## Data for finding described items
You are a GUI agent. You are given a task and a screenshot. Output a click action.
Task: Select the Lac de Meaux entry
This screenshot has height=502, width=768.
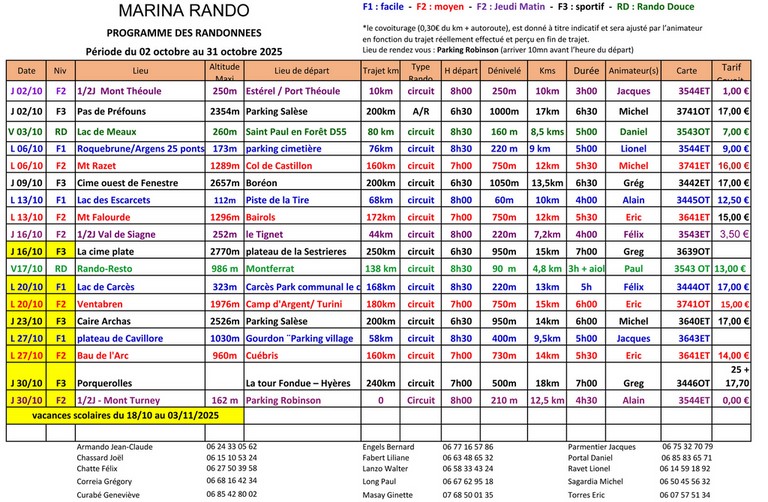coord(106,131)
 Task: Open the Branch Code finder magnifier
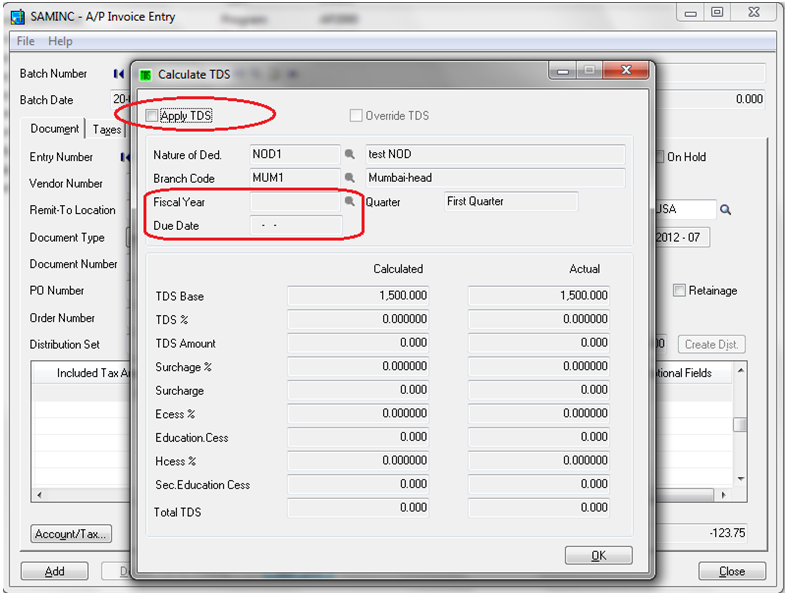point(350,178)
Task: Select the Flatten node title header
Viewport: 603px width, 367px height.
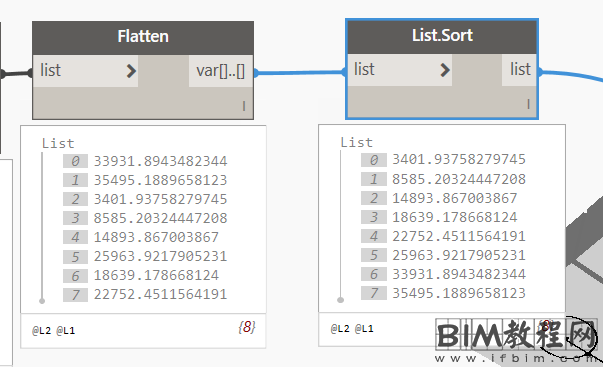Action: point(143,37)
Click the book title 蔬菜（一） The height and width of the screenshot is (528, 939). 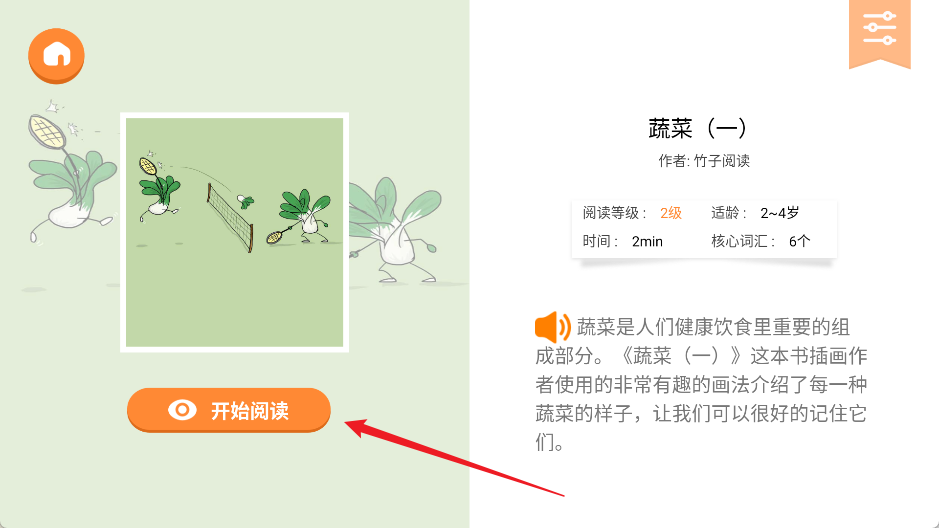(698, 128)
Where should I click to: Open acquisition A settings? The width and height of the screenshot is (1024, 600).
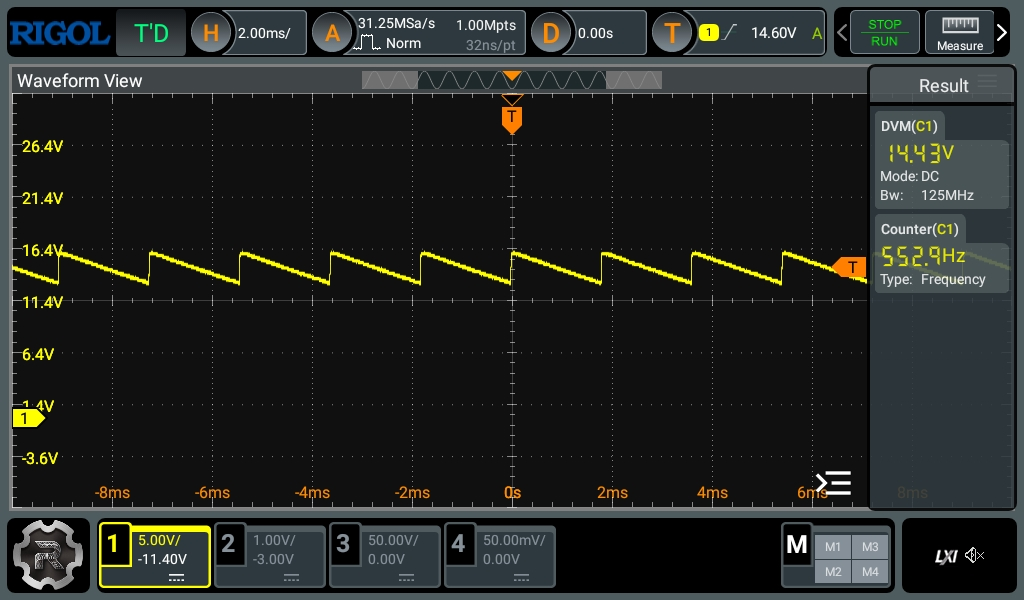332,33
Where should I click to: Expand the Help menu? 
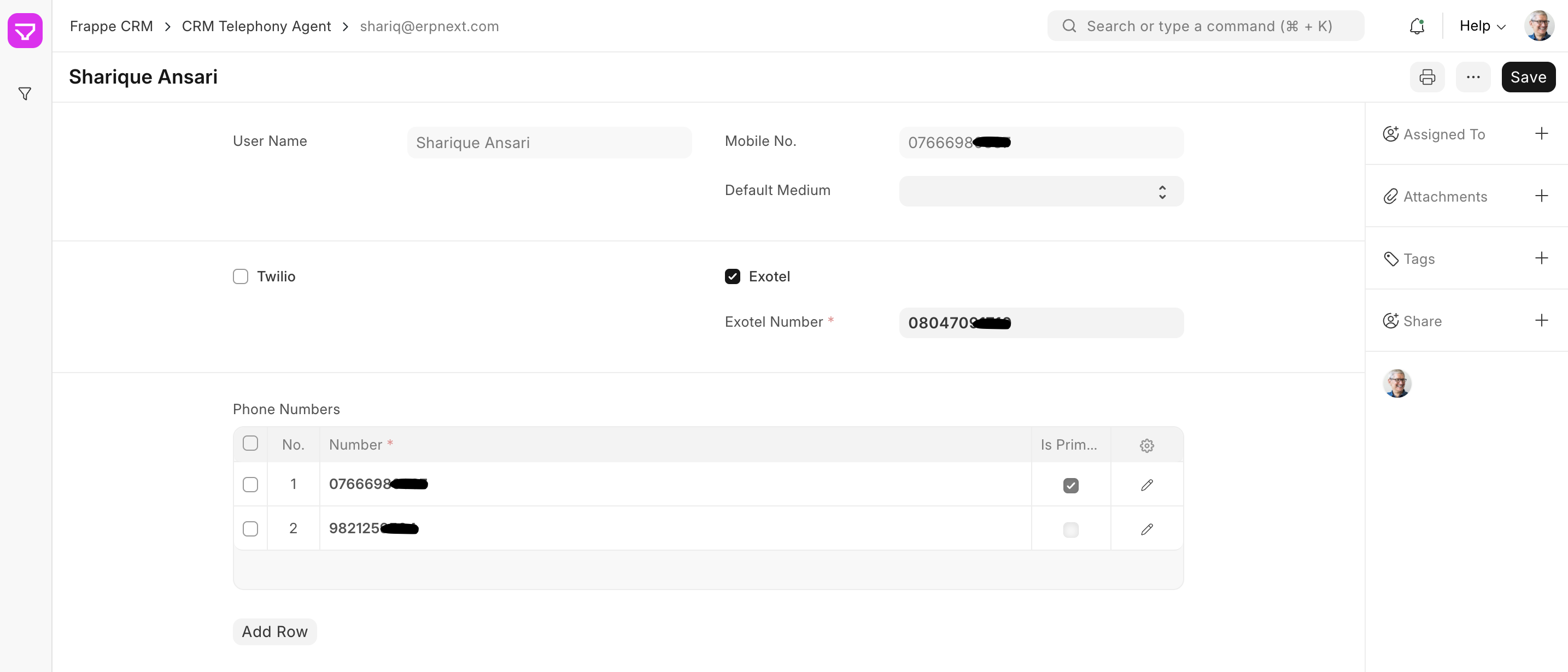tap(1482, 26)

## EXERCISE OBJECTIVE
Repeat the data from the line with "Where should I click to: Open" through the end, replacing "Help menu" with "Settings menu" and keeping everything else the same. Leave the pictures out.

## ANSWER IN FULL
Where should I click to: Open acquisition A settings? The width and height of the screenshot is (1024, 600).
332,33
Where should I click to: Expand the Settings menu? 
tap(1482, 26)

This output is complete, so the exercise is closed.